• _WORK INSTRUCTIONS_: Below is a listing. Write out exactly its lines between the one holding "Instruction: Toggle strikethrough" and the one holding "The height and width of the screenshot is (838, 1280).", inclusive.

• _RECORDS FOR THIS EXERCISE_:
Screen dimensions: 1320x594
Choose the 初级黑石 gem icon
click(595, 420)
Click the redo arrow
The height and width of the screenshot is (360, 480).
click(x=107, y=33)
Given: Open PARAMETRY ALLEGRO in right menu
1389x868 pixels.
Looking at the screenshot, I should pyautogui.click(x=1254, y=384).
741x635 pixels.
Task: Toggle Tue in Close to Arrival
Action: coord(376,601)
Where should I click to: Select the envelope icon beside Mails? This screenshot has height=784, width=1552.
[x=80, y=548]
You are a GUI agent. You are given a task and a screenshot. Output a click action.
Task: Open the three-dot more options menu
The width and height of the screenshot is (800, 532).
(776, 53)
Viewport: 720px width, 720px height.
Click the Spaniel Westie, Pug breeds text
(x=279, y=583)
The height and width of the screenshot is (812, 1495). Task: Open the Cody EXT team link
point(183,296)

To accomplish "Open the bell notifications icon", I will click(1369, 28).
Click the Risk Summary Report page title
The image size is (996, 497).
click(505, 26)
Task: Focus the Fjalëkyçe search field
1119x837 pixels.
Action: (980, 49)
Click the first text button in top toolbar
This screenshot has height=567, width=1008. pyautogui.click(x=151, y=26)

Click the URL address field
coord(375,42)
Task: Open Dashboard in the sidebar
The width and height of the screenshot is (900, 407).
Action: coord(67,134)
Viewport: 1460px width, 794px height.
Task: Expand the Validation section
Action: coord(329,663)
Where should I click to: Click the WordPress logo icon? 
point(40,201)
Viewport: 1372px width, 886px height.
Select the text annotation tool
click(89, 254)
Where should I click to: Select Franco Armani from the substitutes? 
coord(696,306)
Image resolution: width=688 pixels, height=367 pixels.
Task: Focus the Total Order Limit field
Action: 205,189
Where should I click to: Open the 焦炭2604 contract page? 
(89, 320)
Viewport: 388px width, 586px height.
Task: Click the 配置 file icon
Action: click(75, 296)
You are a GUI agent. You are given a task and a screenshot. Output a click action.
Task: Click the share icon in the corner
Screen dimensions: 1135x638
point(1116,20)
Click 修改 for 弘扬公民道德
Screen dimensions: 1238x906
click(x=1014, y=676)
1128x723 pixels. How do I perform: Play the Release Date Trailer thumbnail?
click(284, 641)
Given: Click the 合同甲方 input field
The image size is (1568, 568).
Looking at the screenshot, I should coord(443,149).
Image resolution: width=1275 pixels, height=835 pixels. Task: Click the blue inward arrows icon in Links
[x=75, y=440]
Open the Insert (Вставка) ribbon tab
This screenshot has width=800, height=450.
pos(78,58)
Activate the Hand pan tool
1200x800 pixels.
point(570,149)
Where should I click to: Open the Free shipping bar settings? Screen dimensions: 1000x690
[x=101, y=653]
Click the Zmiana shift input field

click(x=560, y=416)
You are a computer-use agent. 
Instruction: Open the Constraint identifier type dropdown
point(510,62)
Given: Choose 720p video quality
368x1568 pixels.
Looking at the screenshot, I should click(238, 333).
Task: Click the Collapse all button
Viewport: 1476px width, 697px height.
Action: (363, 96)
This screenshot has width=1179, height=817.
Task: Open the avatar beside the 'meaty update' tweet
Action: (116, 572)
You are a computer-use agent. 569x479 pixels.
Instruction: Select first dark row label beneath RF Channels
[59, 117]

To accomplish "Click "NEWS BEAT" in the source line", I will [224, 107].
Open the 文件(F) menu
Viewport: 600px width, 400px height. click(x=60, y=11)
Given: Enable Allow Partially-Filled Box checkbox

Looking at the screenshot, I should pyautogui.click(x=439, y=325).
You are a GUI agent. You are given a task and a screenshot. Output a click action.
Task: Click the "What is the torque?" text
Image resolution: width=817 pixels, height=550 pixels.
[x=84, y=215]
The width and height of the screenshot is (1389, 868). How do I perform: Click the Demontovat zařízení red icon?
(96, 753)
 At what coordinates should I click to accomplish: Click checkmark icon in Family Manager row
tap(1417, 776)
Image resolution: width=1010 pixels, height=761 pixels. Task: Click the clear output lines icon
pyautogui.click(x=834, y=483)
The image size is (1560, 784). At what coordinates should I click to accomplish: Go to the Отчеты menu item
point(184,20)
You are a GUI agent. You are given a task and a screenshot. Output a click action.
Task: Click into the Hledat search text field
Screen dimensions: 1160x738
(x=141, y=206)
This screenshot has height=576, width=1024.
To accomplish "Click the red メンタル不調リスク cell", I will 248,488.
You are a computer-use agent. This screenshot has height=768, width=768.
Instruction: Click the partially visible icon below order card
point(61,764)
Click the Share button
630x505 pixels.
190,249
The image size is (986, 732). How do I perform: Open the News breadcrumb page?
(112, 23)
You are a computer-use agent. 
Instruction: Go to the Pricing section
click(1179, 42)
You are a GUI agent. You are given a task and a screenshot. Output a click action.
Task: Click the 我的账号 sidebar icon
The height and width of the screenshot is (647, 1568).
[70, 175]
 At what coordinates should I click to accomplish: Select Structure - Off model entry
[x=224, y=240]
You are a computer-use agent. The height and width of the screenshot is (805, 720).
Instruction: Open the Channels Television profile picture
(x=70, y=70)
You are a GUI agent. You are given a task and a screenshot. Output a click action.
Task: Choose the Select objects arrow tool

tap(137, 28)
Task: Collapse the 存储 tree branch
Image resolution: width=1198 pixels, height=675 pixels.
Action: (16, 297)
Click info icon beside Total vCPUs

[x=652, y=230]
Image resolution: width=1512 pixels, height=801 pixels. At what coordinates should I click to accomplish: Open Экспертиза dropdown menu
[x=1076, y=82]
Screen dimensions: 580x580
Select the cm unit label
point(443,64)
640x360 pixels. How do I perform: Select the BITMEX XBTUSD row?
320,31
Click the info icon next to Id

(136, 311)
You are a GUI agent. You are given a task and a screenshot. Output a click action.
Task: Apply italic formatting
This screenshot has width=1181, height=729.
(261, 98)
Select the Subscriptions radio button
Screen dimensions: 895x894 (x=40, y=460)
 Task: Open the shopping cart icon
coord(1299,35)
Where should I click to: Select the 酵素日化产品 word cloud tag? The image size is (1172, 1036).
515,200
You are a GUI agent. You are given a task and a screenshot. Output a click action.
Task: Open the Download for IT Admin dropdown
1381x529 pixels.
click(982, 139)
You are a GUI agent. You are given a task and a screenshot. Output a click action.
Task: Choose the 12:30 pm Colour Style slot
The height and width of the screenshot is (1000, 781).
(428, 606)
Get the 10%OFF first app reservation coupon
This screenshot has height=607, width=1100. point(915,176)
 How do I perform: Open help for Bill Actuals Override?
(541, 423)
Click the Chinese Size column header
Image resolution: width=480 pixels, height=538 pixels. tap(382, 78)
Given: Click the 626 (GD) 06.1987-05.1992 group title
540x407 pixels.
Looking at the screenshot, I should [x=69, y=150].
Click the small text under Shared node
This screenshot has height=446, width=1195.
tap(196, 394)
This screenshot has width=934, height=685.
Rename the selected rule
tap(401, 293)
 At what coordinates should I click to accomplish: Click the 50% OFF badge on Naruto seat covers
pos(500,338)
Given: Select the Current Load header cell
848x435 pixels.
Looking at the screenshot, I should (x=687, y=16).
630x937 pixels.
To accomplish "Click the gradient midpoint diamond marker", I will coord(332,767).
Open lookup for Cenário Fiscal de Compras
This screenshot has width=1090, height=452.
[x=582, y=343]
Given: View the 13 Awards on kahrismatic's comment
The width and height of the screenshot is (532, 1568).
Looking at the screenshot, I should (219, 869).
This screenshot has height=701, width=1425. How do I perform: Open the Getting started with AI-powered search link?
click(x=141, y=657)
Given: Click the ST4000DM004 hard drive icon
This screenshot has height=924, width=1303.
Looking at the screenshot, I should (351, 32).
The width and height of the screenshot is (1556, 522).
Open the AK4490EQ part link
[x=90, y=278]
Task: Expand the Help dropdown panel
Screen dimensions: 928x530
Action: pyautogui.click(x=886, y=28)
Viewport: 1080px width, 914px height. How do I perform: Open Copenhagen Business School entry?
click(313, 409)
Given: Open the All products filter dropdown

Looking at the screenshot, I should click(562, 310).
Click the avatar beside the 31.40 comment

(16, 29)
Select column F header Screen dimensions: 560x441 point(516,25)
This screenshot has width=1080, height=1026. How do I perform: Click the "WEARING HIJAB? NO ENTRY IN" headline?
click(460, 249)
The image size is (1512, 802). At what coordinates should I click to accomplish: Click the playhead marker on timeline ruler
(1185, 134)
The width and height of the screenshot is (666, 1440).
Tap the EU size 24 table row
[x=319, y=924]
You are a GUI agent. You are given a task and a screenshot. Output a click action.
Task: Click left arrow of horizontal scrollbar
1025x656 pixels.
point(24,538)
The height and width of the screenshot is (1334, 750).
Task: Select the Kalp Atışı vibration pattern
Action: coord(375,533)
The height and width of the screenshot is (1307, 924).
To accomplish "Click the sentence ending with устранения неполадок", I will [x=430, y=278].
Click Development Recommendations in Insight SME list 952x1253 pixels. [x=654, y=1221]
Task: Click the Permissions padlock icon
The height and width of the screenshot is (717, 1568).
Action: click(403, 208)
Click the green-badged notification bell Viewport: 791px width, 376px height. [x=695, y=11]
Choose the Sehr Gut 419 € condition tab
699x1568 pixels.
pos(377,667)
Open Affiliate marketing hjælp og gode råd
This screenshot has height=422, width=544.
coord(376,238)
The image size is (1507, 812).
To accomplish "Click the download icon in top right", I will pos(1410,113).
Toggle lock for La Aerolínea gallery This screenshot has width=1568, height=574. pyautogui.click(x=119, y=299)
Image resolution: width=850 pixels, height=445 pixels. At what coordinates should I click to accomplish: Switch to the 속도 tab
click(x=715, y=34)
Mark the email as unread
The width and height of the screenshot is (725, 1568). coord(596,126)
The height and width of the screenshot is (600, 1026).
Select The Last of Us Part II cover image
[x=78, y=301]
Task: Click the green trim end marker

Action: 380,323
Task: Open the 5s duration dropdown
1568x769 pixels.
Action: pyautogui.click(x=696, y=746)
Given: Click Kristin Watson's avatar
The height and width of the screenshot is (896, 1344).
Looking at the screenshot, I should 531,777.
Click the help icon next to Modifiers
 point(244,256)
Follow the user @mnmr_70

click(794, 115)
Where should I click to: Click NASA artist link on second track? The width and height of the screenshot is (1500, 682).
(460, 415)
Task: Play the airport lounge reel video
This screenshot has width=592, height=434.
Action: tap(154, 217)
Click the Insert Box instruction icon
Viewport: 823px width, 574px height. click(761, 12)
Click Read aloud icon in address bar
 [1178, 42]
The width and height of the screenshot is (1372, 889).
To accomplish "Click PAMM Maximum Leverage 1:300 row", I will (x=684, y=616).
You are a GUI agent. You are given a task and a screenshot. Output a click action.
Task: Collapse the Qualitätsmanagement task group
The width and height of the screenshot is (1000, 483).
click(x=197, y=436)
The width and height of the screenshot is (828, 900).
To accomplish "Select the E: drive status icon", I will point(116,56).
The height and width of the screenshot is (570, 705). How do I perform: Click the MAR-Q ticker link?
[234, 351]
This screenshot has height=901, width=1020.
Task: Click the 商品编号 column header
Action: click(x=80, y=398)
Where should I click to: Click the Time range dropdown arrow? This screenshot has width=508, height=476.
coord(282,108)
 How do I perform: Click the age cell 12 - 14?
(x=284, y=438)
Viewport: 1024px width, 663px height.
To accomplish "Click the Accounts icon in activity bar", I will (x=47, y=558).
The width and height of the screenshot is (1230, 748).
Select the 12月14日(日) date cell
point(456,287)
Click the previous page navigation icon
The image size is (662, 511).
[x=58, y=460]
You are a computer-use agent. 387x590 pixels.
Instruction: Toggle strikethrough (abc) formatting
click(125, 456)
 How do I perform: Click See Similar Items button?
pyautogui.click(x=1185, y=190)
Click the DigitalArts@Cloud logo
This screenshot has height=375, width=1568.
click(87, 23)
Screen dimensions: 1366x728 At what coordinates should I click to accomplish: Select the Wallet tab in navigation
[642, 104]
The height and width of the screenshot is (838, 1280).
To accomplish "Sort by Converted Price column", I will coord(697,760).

• _ANSWER TO THIS TASK_:
Instruction: Toggle strikethrough (abc) formatting
click(125, 456)
 How do I perform: Click See Similar Items button?
pyautogui.click(x=1185, y=190)
Click the DigitalArts@Cloud logo
This screenshot has height=375, width=1568.
click(87, 23)
Screen dimensions: 1366x728 At what coordinates should I click to accomplish: Select the Wallet tab in navigation
[642, 104]
The height and width of the screenshot is (838, 1280).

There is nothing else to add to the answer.